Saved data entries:
══════════

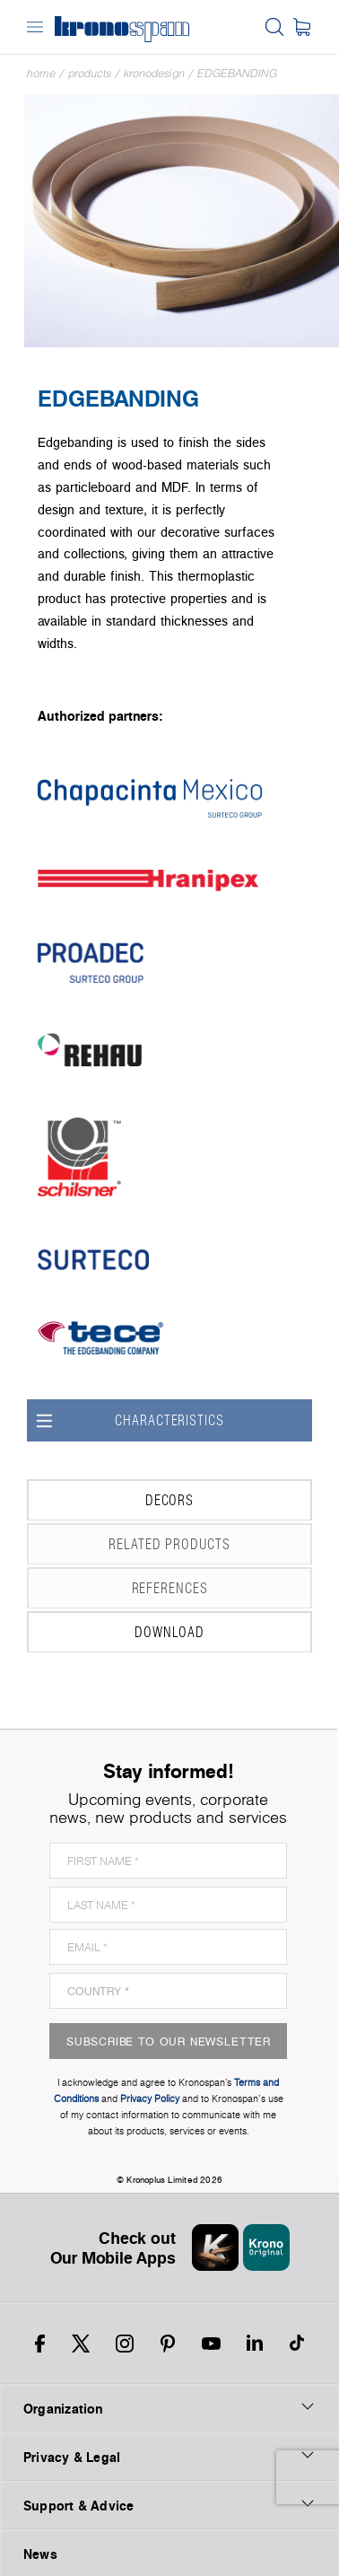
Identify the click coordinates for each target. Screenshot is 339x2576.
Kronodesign (154, 73)
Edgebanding (237, 73)
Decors (114, 1500)
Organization (169, 2408)
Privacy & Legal (169, 2456)
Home (41, 73)
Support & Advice (169, 2505)
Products (89, 73)
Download (119, 1632)
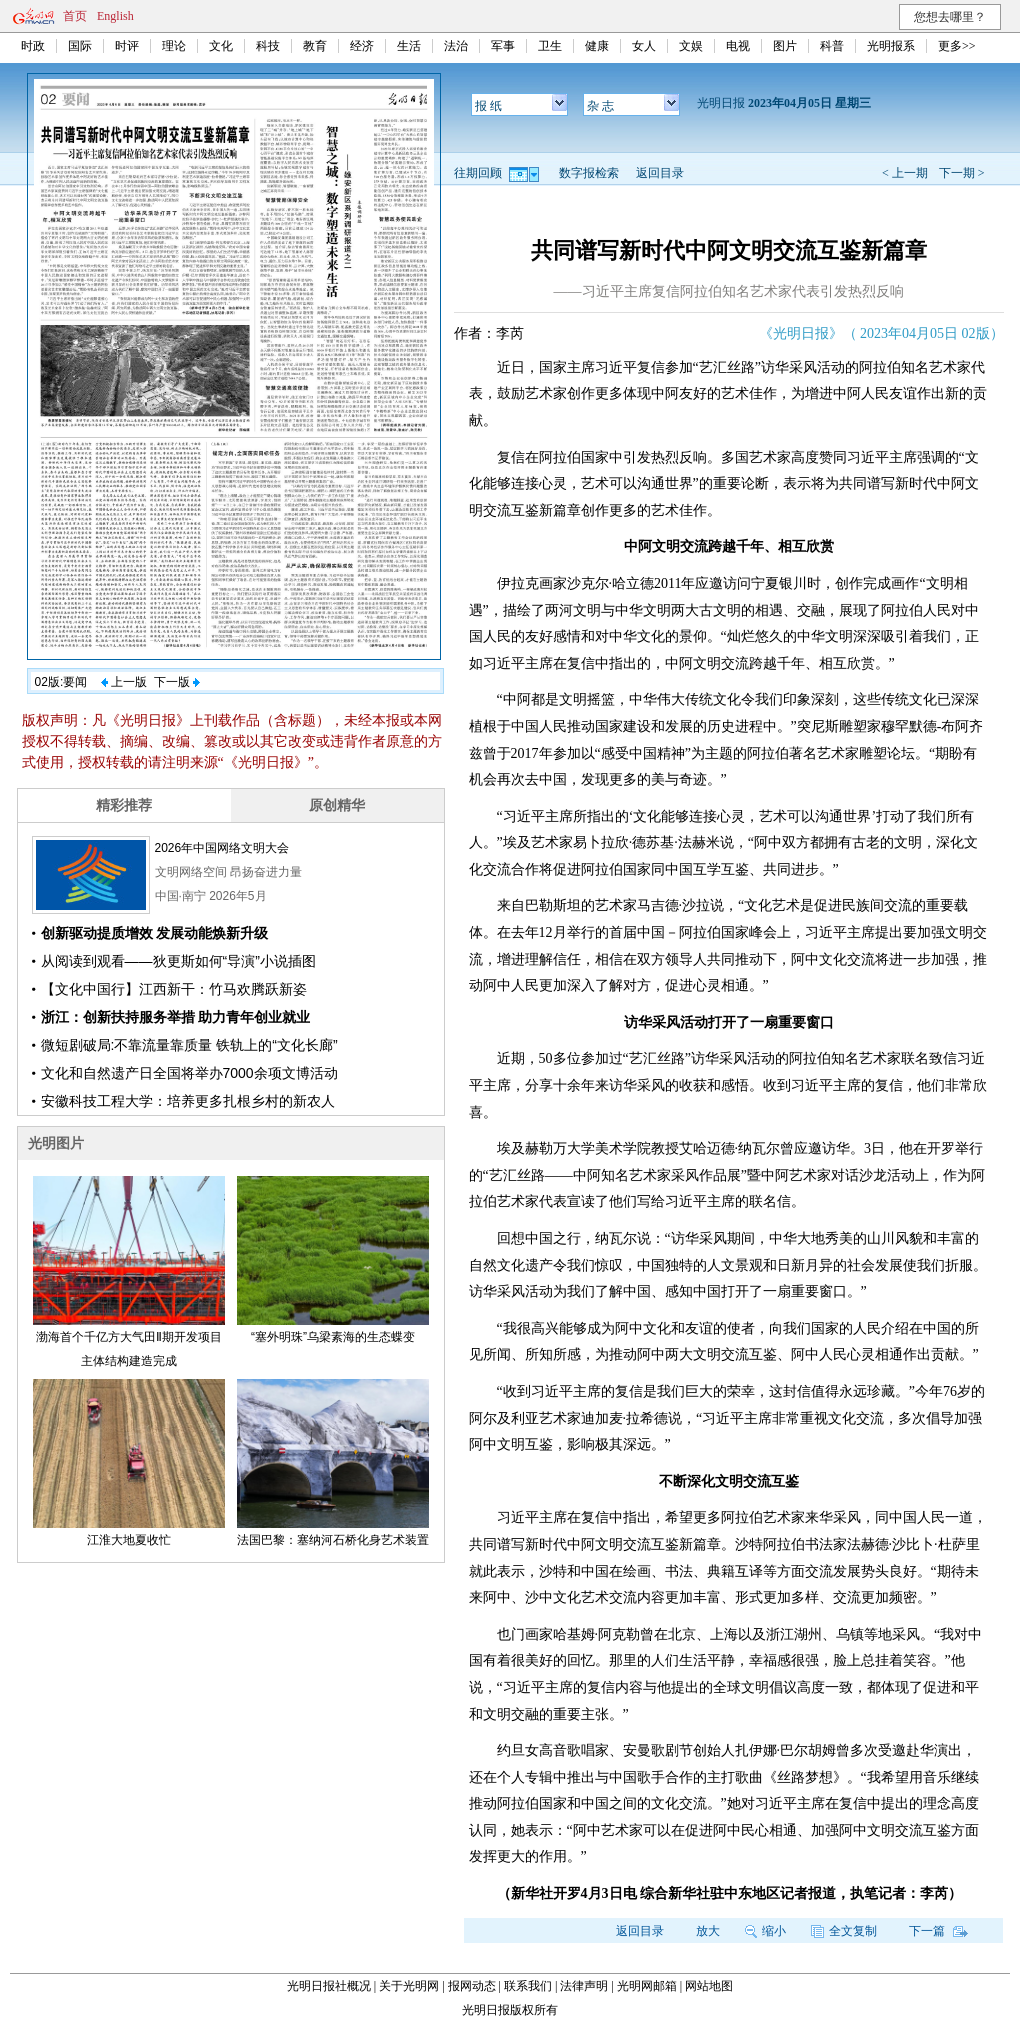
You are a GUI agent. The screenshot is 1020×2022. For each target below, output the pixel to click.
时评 (127, 46)
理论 (174, 46)
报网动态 (472, 1986)
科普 (832, 46)
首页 (75, 16)
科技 (268, 46)
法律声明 (584, 1986)
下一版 (177, 682)
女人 (644, 46)
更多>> (957, 46)
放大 (708, 1931)
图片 (785, 46)
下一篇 (938, 1931)
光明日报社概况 (329, 1986)
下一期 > (962, 173)
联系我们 (528, 1986)
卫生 (550, 46)
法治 (456, 46)
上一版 (124, 682)
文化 (221, 46)
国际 (80, 46)
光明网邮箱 (647, 1986)
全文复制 (844, 1931)
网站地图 (709, 1986)
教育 (315, 46)
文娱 (691, 46)
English (115, 16)
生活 (409, 46)
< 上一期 (905, 173)
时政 (33, 46)
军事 (503, 46)
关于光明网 (409, 1986)
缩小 (765, 1931)
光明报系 (891, 46)
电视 (738, 46)
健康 (597, 46)
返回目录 (660, 173)
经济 (362, 46)
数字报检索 (589, 173)
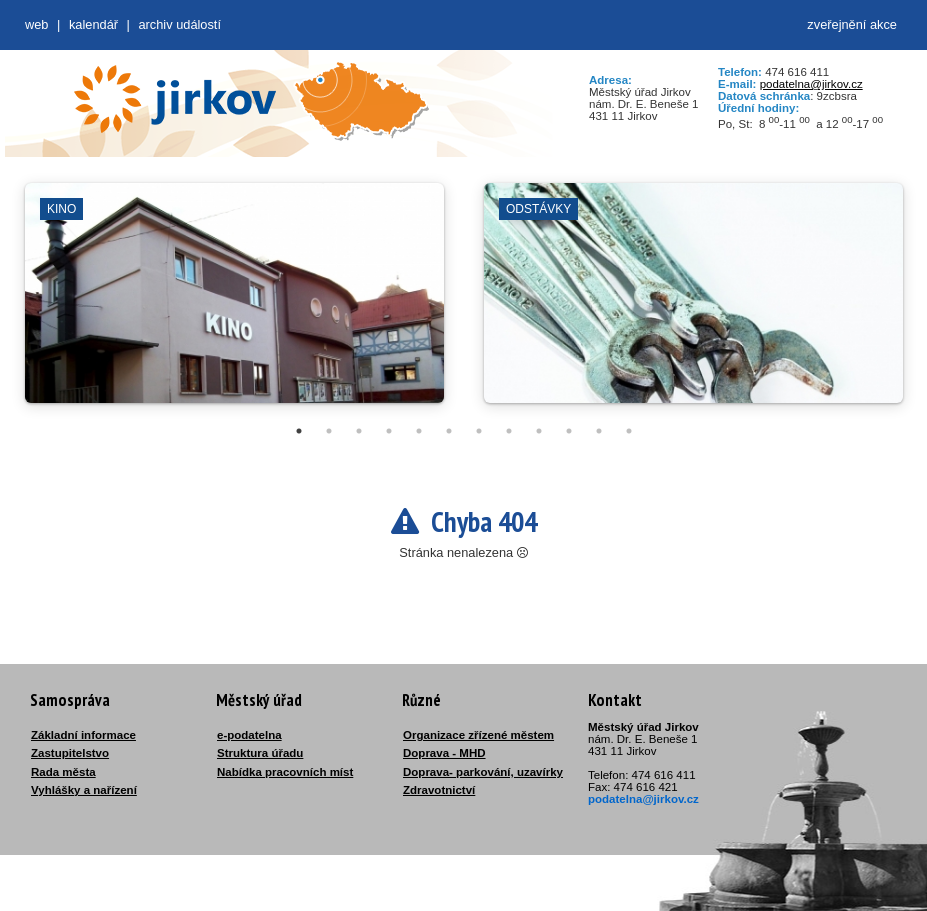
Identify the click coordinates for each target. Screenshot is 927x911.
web (36, 24)
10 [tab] (569, 431)
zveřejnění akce (852, 24)
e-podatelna (249, 735)
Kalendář (93, 24)
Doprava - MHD (444, 753)
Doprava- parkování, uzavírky (483, 772)
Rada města (63, 772)
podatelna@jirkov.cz (811, 84)
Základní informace (83, 735)
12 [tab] (629, 431)
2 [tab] (329, 431)
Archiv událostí (179, 24)
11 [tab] (599, 431)
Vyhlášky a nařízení (84, 790)
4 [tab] (389, 431)
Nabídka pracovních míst (285, 772)
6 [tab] (449, 431)
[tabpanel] (234, 303)
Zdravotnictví (439, 790)
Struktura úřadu (260, 753)
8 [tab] (509, 431)
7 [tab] (479, 431)
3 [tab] (359, 431)
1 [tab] (299, 431)
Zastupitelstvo (70, 753)
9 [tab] (539, 431)
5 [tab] (419, 431)
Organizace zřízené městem (478, 735)
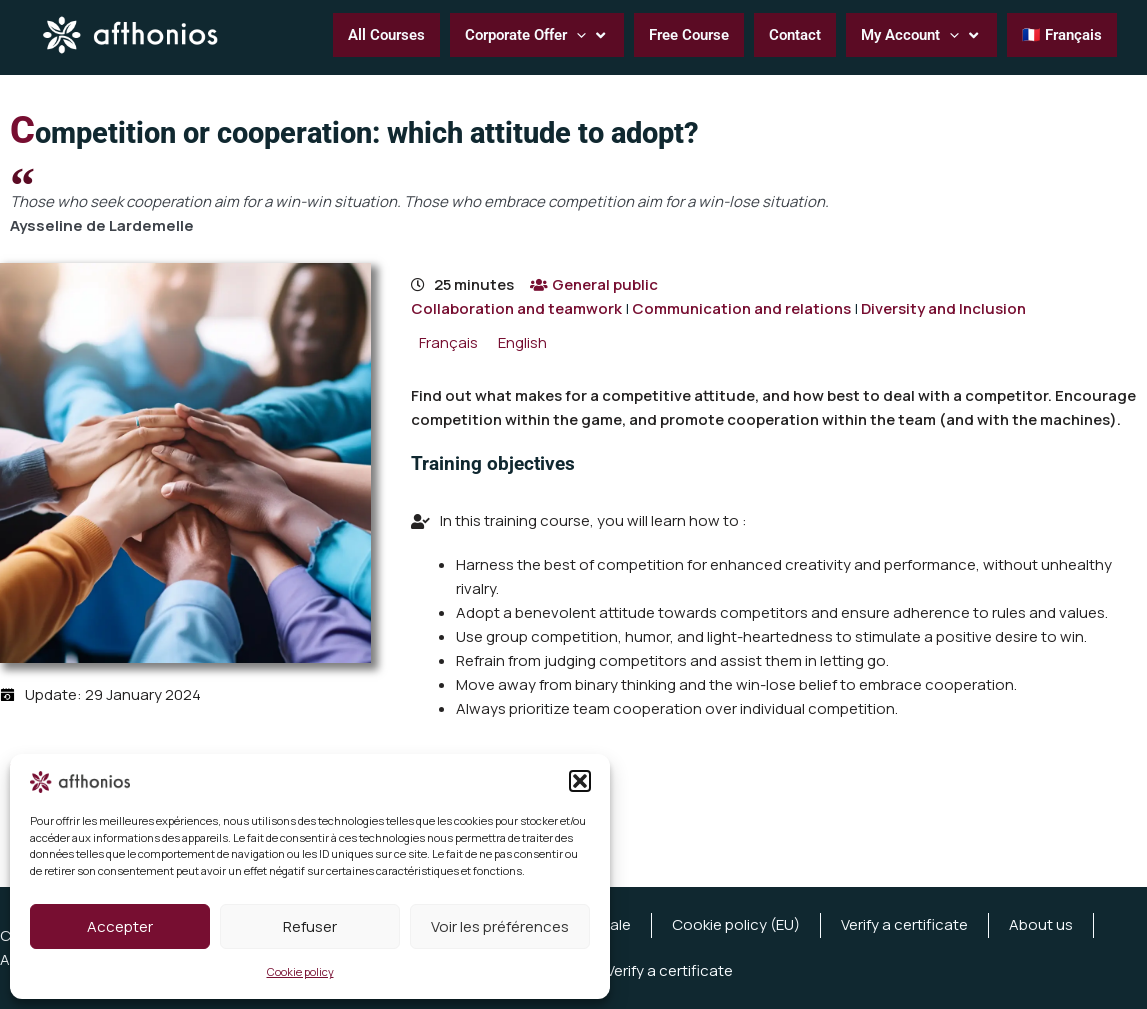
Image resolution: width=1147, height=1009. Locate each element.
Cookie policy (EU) (736, 924)
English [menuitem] (522, 342)
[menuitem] (448, 342)
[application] (576, 35)
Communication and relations (741, 308)
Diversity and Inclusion (943, 308)
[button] (580, 781)
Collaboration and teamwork (516, 308)
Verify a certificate (904, 924)
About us (1041, 924)
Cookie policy (300, 971)
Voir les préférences (500, 926)
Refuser (310, 926)
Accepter (120, 926)
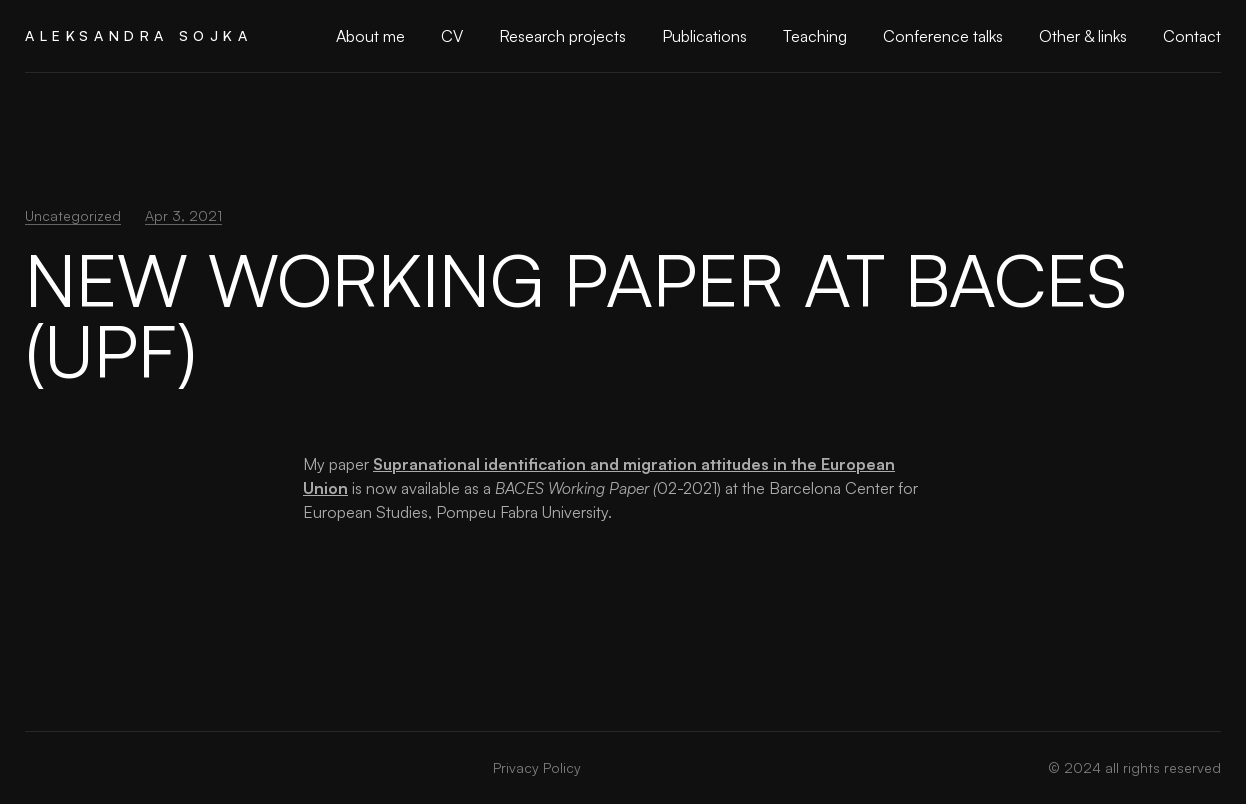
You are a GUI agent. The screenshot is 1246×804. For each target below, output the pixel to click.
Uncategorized (73, 215)
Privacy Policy (537, 767)
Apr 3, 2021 (183, 215)
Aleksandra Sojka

══════════

> **WORK REQUIRED**: Could you reproduce the stretch of items above, from the line containing "About us (1041, 924)" through the end of the items, with all the lines and requests included and each click coordinate multiplied by 0.65 and rounded to a whole number, halves rounded up? Leave the pictures out of your answer.

> **ANSWER FOR THIS EXERCISE**:
About us (677, 601)
Cookie policy (195, 631)
Voir les préférences (325, 602)
Refuser (202, 602)
Accepter (78, 602)
You are a GUI agent. The screenshot is 1246×804. For each target below, output the pixel to click.
Uncategorized (47, 140)
Privacy Policy (349, 499)
Apr 3, 2021 (119, 140)
Aleksandra Sojka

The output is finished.